Many of the frescoes exposed to the elements have faded or eroded, but there is still a beauty of what was once there. A story book town, capturing the life and times of these people. Subjects range from scenes from the Ramayana and the Mahabharata to geometric and floral patterns.

Havelis (16) Haveli Fresco Painting photos Havelis (21) Haveli Fresco Painting photos

The next haveli has a caretaker as the owner lives elsewhere and keeps this one somewhat maintained. We were allowed in the outer courtyard, only. Ron was more interested in the pots and cooking ware in this one.

Haveli Fresco Painting photos Haveli Fresco Painting photos

Ashoka tells us that the painters were members of the potter caste who became masons. They had no formal training in the arts, but they had an understanding of how to prepare the walls using a mixture of limewater, sugar and yoghurt. “They understood chemical bonding,” he said.

Ron and I were amazed at the immensity of these projects and how they applied the paints to a wet plaster in this arid, desert like region without them immediately drying and cracking.

Next, he tells us that only vegetable or natural pigments were used: kajal (lamp black) for black, safeda (lime) for white, neel (indigo) for blue, harababhata (terra verte) for green, geru (red stone powder) for red, kesar (saffron) for orange and pevri (yellow clay) for yellow ochre.

At one time, according to Ashoka, yellow was derived from the urine of cows that were fed mango leaves. This was discontinued after the cows became sick.

The British merchants who traded in this area told stories of great inventions such as the railway train, air plane, automobile, telephone or gramophone and bicycle. These artists had never seen these marvels, but used their imagination to interpret them and incorporate them into the frescoes. Sometimes, the number of wheels on a car or on the train didn’t make any sense, or the steam from the locomotive was drifting the wrong way, all proof that these creators were working from their mind’s eye. Some frescoes even show British officers in sola topis (pith helmet).

Havelis (2) Havelis (1) Havelis (24) Havelis (17)

The large doors, we were told, had to be tall enough to accommodate camels who were bedded down in the men’s quarters. The small door is the people door.

Haveli Fresco Painting photos

Many of these havelis are closed, neglected and in disrepair. India’s burgeoning  tourism industry sees a need for revitalizing and preserving this heritage craft region. This is a six city region and well preserved havelis are scattered through out. One just needs a guide and some walking time. Well worth it.

After leaving Mandawa on our way to Samode, our driver Rajinder takes us into Dunlod to see a haveli.

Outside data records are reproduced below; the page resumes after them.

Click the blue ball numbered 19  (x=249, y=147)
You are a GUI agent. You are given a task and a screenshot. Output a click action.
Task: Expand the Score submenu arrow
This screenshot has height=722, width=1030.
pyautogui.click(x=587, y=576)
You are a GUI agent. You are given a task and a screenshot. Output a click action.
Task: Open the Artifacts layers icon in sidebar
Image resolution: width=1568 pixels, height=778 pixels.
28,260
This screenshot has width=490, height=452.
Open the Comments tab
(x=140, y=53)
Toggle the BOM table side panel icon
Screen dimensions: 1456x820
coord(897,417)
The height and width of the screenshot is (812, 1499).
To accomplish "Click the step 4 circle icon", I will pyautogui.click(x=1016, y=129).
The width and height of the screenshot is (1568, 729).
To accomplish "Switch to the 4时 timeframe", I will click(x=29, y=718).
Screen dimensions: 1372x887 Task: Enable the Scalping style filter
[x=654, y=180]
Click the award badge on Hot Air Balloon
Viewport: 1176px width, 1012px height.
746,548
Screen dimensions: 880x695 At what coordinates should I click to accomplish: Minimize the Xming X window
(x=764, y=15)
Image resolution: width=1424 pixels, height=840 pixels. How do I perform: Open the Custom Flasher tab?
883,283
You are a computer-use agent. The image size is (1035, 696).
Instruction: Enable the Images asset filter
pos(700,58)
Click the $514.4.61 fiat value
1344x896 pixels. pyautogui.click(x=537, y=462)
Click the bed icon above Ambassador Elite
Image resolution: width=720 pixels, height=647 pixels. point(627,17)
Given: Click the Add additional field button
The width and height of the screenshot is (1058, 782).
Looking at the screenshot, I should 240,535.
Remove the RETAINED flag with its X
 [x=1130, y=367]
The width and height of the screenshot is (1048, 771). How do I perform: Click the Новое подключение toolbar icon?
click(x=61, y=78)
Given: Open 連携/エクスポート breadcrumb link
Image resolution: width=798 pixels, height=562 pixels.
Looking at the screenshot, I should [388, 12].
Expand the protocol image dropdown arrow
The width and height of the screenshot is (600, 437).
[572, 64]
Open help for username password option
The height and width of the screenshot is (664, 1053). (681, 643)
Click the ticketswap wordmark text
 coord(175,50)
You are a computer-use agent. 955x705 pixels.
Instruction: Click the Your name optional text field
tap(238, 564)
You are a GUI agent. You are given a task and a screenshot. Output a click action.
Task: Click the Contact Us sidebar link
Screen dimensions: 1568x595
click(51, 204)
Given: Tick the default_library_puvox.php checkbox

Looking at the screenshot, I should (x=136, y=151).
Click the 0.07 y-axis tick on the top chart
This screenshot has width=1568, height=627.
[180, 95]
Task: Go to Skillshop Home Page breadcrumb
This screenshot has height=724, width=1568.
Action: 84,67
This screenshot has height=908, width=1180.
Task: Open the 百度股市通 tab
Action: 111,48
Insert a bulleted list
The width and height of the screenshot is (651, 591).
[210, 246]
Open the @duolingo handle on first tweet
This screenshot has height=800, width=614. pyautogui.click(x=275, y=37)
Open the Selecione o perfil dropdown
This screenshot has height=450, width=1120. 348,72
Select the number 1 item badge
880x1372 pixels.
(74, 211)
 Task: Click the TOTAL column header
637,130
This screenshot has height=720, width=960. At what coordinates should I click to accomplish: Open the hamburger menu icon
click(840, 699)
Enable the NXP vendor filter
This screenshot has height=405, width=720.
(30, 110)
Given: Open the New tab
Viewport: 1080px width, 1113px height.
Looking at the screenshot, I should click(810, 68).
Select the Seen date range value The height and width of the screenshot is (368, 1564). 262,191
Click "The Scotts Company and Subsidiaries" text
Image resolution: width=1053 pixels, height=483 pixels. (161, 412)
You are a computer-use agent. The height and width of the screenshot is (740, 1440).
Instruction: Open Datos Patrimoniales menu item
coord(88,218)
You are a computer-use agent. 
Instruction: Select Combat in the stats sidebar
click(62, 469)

This one has a small admission fee and is more like a museum. The wife of the caretaker is sitting in front of her fan, watching TV,  and our milling around doesn’t prevent her from enjoying her favorite show.

Haveli Fresco Painting photos Havelis (25) Havelis (26)

Am glad we stopped here. The room exhibits were quite impressive with castings of life like people.

Indeed. An open air story book region. Lets hope more havelis are preserved. The Ministry of Tourism claims there may be as many as 5,000.